Steven Peikin, co-director of the SEC’s Enforcement Division, said that Rio Tinto and its top executives “allegedly failed to come clean about an unsuccessful deal that was made under their watch. They tried to save their own careers at the expense of investors by hiding the truth.”

Based on the complaint’s allegations, Rio Tinto plc, Rio Tinto Ltd., Albanese and Elliott are charged with violating the antifraud, reporting, books and records and internal controls provisions of the federal securities laws.  

The SEC seeks permanent injunctions, return of allegedly ill-gotten gains plus interest, and civil penalties from all the defendants, and seeks to bar Albanese and Elliott from serving as public company officers or directors. 
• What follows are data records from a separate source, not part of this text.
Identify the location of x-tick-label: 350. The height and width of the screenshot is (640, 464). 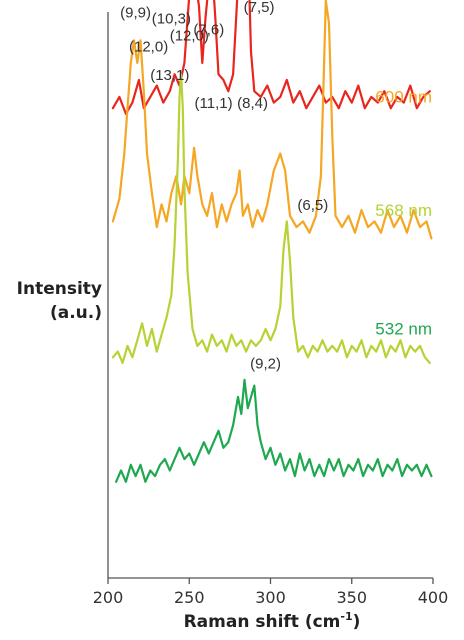
(352, 598).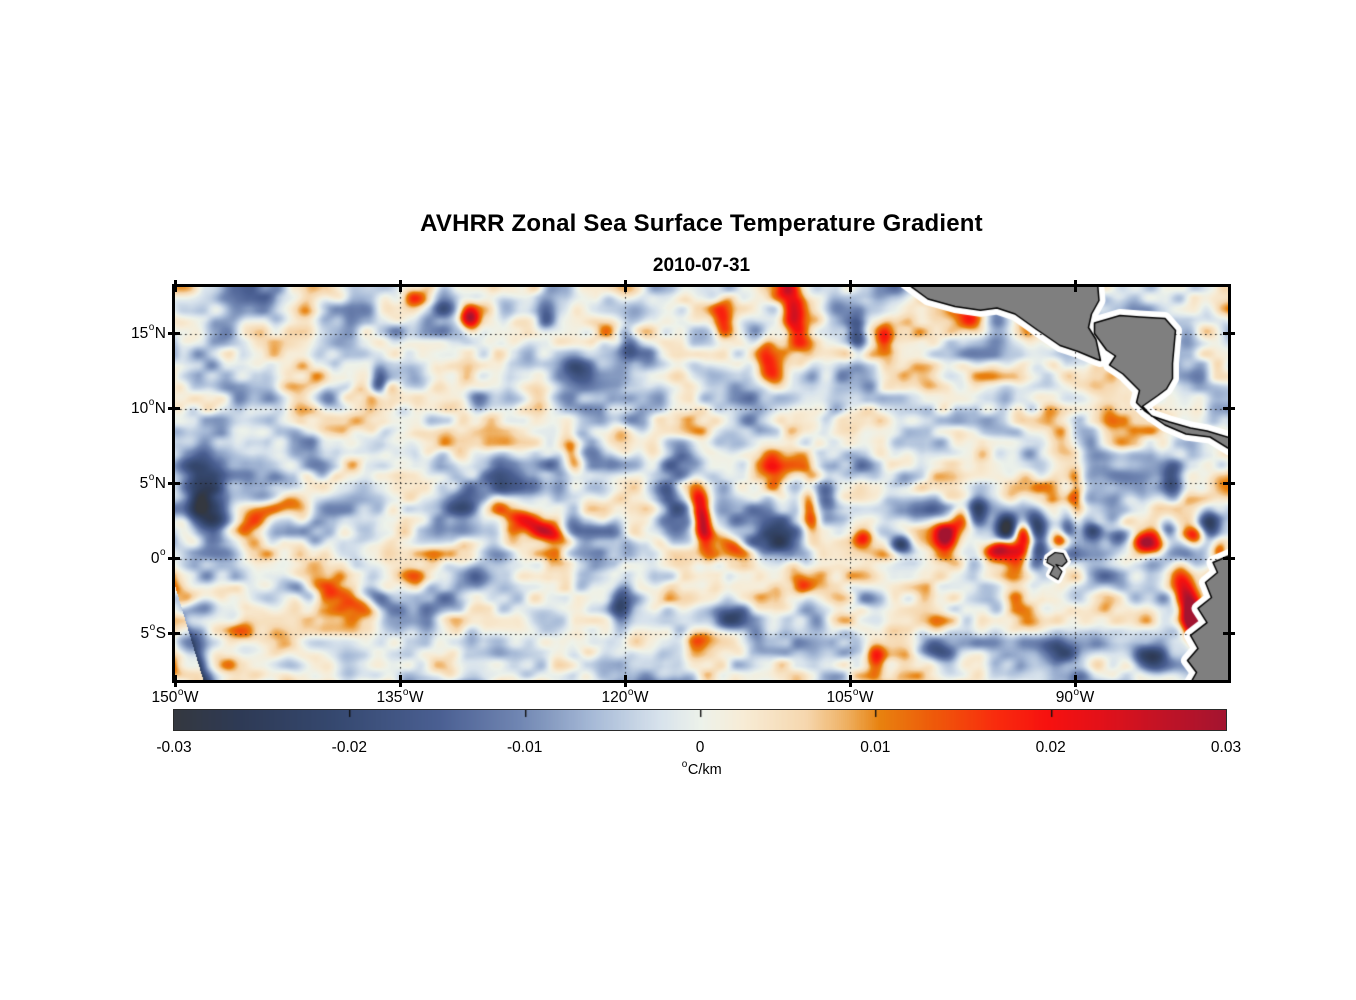 The image size is (1356, 1000). What do you see at coordinates (148, 332) in the screenshot?
I see `y-tick-label: 15oN` at bounding box center [148, 332].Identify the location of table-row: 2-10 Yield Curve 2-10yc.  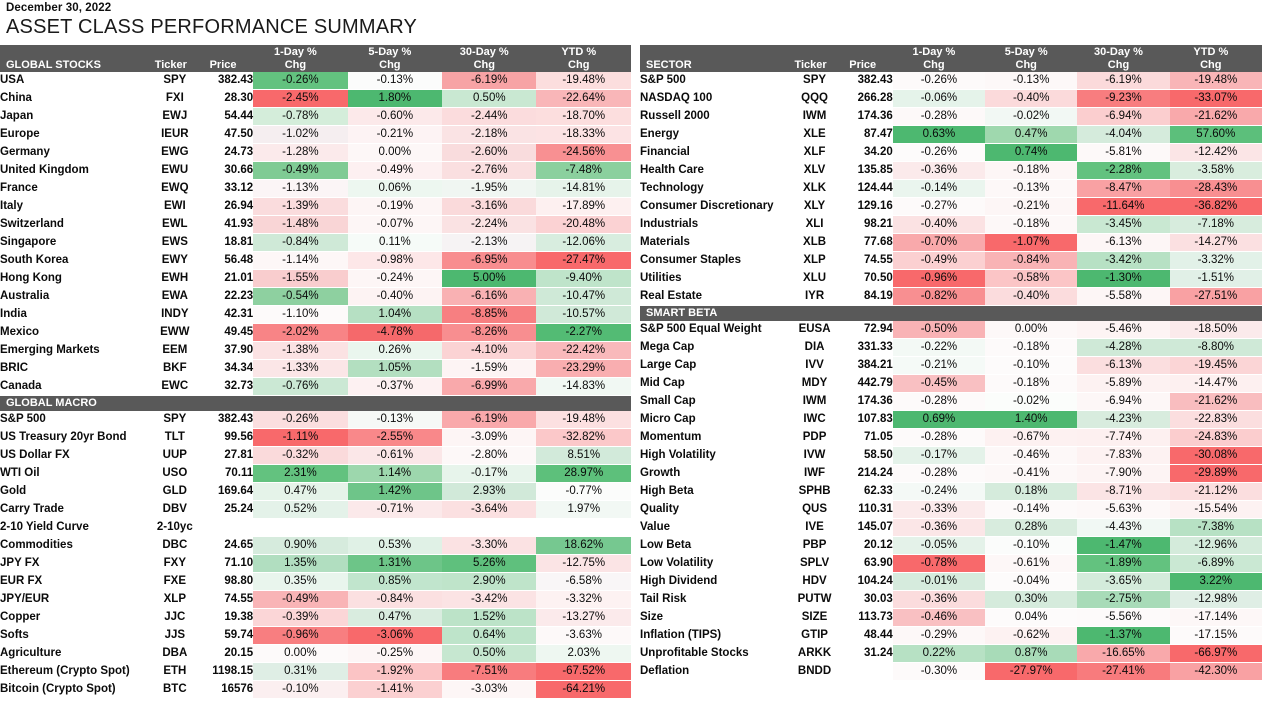
(316, 528).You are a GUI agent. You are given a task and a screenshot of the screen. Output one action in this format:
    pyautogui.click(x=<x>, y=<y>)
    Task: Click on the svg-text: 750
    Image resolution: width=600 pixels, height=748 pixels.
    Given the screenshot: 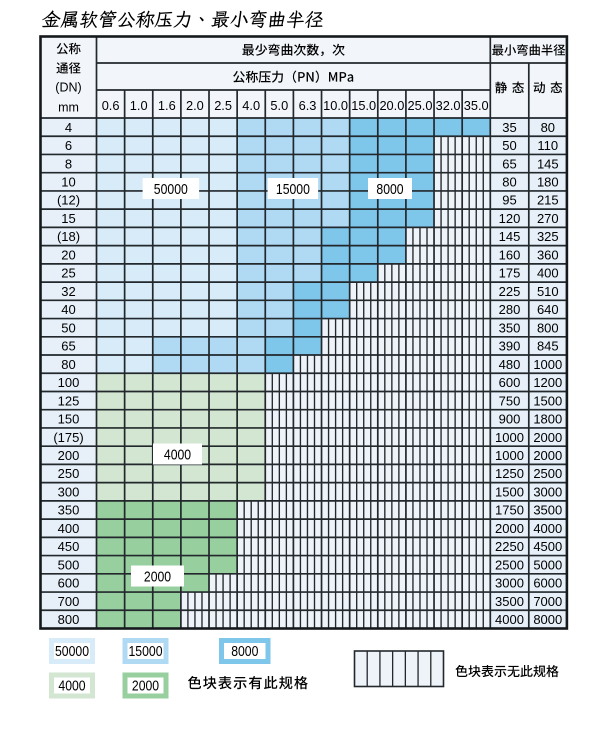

In 2011, Rio Tinto acquired coal assets in Mozambique shortly after disclosing huge losses associated with its previous large-scale acquisition of Alcan. Both acquisitions took place under Albanese’s leadership, according to the SEC.

The second acquisition, the complaint said, “was also unsuccessful as it was based on the incorrect assumption that Rio Tinto could inexpensively mine, transport, and sell large quantities of high-quality coal, chiefly using barges for shipping.”

The SEC’s complaint alleges that the project suffered setbacks almost immediately, as Rio Tinto, Albanese and Elliott learned that there was less coal and of lower quality than expected, and that Mozambique had rejected its barge application.

The complaint states that “the drop in quantity and quality of coal, coupled with the lack of infrastructure to transport it, significantly eroded the value of the acquisition.”

Rio Tinto raised $5.5 billion from U.S. investors, approximately $3 billion of which was raised after May 2012, when executives at Rio Tinto Coal Mozambique had already told Albanese and Elliott that the subsidiary was likely worth negative $680 million, according to the SEC.

The complaint alleges “Albanese then repeated and reinforced the false positive outlook for the project in public statements.”